**Records from a data source**:
= = = = = = =

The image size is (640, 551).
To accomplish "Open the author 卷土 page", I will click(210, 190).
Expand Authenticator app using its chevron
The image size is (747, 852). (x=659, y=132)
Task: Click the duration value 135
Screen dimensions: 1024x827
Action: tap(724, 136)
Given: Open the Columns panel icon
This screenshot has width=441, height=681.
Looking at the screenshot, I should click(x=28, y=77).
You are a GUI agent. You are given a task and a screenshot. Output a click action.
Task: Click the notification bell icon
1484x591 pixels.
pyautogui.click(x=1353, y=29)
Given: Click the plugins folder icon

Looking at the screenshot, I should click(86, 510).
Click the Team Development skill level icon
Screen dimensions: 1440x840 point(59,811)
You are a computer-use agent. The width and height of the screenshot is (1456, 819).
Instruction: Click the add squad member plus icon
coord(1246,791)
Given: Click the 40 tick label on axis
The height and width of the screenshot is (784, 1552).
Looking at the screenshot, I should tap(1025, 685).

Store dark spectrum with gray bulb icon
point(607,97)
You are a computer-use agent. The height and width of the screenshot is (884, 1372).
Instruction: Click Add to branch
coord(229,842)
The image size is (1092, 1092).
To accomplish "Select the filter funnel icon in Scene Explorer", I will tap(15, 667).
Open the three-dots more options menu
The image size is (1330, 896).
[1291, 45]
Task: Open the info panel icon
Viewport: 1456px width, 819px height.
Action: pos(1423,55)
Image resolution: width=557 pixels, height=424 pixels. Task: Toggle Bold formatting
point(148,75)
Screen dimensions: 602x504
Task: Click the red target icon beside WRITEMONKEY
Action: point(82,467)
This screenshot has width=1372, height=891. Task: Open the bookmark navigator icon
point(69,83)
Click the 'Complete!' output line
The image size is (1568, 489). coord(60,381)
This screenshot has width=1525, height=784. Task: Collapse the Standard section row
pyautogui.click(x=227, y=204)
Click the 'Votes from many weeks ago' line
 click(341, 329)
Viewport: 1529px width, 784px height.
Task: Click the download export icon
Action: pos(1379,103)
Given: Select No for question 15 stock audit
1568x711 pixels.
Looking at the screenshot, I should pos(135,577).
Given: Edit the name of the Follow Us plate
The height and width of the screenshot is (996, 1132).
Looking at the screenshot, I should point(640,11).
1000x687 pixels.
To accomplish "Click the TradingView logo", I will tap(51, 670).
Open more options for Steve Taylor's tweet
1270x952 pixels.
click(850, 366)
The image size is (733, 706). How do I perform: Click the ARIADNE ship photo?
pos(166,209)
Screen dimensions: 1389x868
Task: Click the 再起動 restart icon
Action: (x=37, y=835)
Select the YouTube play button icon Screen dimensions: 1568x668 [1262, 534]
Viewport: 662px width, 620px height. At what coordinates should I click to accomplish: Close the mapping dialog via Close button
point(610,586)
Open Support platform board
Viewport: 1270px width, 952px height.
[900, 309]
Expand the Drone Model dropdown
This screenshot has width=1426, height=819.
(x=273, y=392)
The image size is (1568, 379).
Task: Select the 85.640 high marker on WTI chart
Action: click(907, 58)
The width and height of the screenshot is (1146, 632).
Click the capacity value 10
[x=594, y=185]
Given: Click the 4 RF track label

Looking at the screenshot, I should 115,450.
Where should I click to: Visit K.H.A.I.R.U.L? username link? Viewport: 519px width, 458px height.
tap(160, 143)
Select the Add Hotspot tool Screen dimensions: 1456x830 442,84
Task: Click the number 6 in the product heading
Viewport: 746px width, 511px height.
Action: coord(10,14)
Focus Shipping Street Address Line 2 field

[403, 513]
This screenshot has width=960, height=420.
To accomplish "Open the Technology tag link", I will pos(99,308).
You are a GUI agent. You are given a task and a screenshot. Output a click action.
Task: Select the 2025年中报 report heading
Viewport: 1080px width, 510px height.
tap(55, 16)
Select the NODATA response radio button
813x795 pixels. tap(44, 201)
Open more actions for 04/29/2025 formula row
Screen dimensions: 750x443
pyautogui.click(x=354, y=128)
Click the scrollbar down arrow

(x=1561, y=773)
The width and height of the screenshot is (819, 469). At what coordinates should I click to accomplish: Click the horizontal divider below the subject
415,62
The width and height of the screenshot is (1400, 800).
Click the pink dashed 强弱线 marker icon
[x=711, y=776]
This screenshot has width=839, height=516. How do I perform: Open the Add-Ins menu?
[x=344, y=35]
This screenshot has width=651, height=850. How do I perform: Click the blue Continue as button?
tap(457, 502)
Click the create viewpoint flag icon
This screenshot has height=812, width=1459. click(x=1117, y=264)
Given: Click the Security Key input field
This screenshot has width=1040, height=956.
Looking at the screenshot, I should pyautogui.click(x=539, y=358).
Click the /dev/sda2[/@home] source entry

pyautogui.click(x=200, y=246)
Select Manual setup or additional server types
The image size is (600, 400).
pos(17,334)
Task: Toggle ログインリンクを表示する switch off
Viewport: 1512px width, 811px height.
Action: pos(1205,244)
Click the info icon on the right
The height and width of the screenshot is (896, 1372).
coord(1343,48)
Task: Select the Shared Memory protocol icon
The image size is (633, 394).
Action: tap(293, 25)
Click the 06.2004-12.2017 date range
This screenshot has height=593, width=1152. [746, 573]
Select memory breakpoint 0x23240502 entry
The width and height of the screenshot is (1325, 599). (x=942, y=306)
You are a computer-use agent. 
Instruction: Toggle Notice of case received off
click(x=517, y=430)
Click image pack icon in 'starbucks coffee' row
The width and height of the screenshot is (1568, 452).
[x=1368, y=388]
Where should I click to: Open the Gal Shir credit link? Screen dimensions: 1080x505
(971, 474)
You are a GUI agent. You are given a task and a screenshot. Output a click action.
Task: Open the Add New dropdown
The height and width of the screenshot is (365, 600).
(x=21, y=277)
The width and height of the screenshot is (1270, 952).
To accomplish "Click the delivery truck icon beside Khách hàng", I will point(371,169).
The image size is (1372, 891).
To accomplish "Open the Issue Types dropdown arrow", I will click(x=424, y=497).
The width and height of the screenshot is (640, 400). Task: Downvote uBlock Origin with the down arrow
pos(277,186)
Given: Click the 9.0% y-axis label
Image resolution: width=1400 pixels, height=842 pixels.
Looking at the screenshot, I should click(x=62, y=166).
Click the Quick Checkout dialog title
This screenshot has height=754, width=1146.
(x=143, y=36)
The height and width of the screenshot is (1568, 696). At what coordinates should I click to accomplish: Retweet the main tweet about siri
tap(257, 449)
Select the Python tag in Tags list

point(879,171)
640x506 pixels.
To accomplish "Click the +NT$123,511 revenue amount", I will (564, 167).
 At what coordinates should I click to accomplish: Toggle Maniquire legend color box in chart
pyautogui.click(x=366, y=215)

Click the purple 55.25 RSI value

= = = = = = =

**Challenge**:
Output everything from the line containing "The width and height of the screenshot is (1146, 632)." down to the line containing "Looking at the screenshot, I should 115,450." as a two-column CSV with the headers instruction and response. Give one row per entry, put each field in quotes, and replace line breaks with spaces.

**Exercise response**:
instruction,response
"The width and height of the screenshot is (1146, 632). Click the capacity value 10","[x=594, y=185]"
"Given: Click the 4 RF track label","Looking at the screenshot, I should 115,450."